─── SUPPLIED MATERIAL

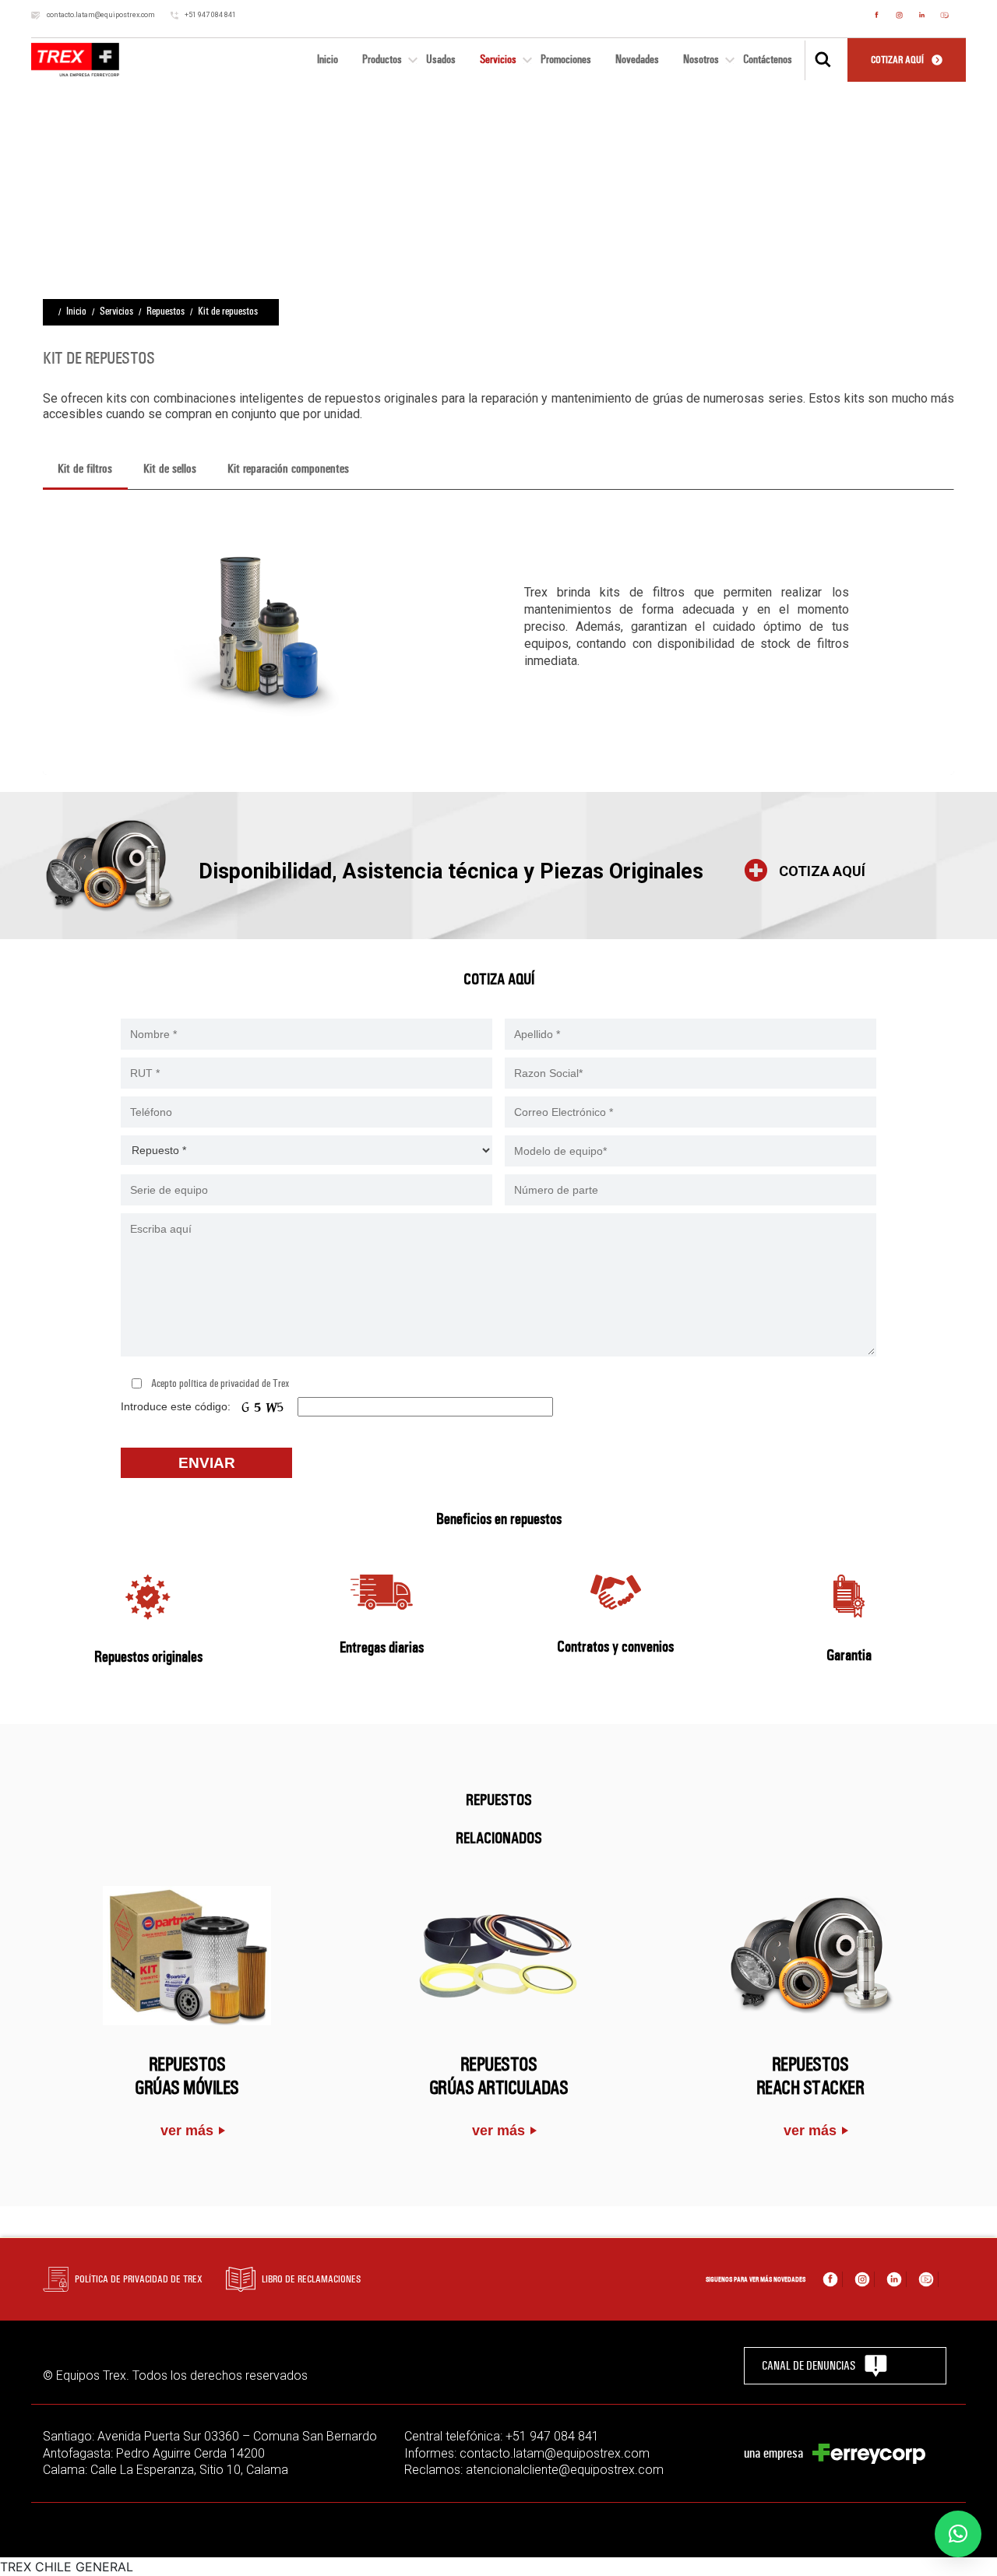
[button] (958, 2534)
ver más (186, 2130)
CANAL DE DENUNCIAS (808, 2366)
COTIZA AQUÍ (822, 871)
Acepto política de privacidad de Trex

──────

> [DESCRIPTION OF THE TASK] Word for word, restate all of the entries above and leave each picture out.

> [RESPONSE AREA]
[button] (958, 2534)
ver más (186, 2130)
CANAL DE DENUNCIAS (808, 2366)
COTIZA AQUÍ (822, 871)
Acepto política de privacidad de Trex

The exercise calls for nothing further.